# Selberg's orthonormality conjecture and density

Let $F$ and $G$ be two primitive functions of the Selberg class, and let $\mathbb{A}$ be the set of values taken by the function which maps a prime number $p$ to $a_{p}(F)\overline{a_{p}(G)}$. $\mathbb{A}$ is finite or countable, so that there exists $I\subset\mathbb{N}^*$ such that $\displaystyle{\mathbb{A}=\bigcup_{i\in I}\{A_{i}\}}$, with $A_i\neq A_j$ whenever $i\neq j$. Now, let $\delta$ be the function that maps $i\in I$ to $\displaystyle{\lim_{x\to\infty}\frac{\#\{p\leq x, a_{p}(F)\overline{a_{p}(G)}=A_i\}}{\pi(x)}}$.

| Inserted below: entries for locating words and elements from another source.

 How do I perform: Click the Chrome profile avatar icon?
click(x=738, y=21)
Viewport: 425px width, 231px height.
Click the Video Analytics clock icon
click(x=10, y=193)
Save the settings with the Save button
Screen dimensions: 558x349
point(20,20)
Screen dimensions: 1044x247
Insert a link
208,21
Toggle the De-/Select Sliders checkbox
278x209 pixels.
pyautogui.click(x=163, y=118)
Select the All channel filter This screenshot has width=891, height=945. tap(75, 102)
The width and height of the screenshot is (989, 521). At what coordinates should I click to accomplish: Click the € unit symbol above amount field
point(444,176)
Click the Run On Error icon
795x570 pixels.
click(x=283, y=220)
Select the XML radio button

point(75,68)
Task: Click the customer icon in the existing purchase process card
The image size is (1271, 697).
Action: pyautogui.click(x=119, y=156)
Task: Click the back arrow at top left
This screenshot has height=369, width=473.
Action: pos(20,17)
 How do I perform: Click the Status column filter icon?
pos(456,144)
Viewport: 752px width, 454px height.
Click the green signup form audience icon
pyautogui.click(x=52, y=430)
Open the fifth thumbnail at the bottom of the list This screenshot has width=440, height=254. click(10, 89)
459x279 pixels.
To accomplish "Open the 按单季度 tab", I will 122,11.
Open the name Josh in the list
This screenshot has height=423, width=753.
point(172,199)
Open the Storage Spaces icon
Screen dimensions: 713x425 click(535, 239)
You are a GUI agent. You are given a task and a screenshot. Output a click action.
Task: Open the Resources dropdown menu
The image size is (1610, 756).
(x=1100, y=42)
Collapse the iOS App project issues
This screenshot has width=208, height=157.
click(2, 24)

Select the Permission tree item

Does Selberg's orthonormality conjecture imply $\displaystyle{\sum_{i}\delta(i)A_i=\delta_{F,G}}$, where $\delta_{F,G}=1$ if $F=G$ and $\delta_{F,G}=0$ otherwise? If so, is such an implication in fact an equivalence? Thank you in advance.

No. (This is very unlikely to hold for anything except $L$-functions with only finitely many distinct coefficients; the simplest counter-example is to take an elliptic curve $E$ and its associated $L$-function $L(E,s)$, normalized to have critical line at $1/2$, and $F=G=L(E,s)$; for any non-zero real number $x>0$, due to the renormalization -- which by the way makes the question rather strange --, any prime $p$ for which $|a(p)|^2=x$, the Hasse-Weil coefficient $a_p$ of the elliptic curve must satisfy $a_p^2=px$; in particular $\sqrt{px}$ is an integer, and there are rather obviously only finitely many $p$ which can satisfy this for a given $x$. In other words, your function $\delta$ is identically zero, despite the fact that $\delta_{F,F}=1$.)
One can also of course just take the $L$-function of the Ramanujan delta function, replacing just squareroots with powers $11/2$ in the right places.